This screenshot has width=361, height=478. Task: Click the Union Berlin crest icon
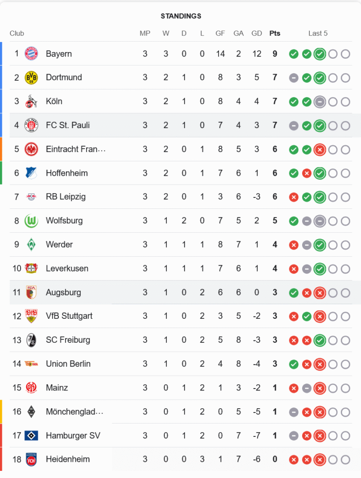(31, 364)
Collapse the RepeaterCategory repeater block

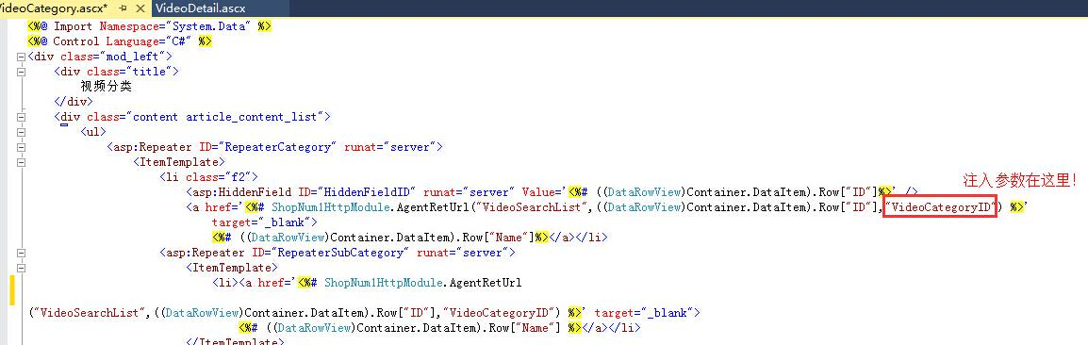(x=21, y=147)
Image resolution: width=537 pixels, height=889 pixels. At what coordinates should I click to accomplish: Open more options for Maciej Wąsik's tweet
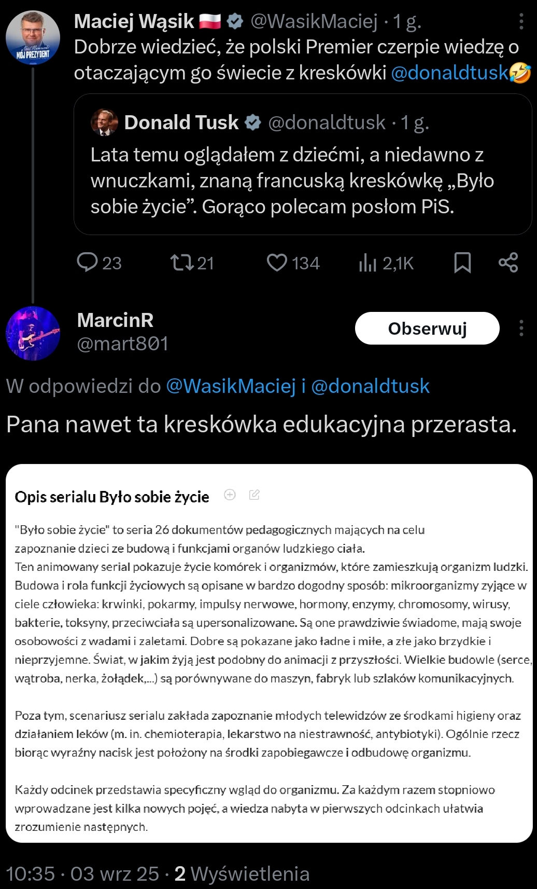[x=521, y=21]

++++

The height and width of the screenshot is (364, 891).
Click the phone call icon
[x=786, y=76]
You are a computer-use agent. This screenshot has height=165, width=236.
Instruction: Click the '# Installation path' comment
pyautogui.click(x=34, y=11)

++++

_What is expected:_
Express the material above, starting with the line that contains "This screenshot has width=361, height=478." and going on through the line that contains "[x=521, y=21]", as a two-column CSV with the header row input,output. Each row should hold one entry's wording and its answer, both quoted and with line breaks turned into spaces, and the pictures left out.

_The result:_
input,output
"This screenshot has width=361, height=478. Task: Click the Union Berlin crest icon","(31, 364)"
"Collapse the RepeaterCategory repeater block","(x=21, y=147)"
"Image resolution: width=537 pixels, height=889 pixels. At what coordinates should I click to accomplish: Open more options for Maciej Wąsik's tweet","[x=521, y=21]"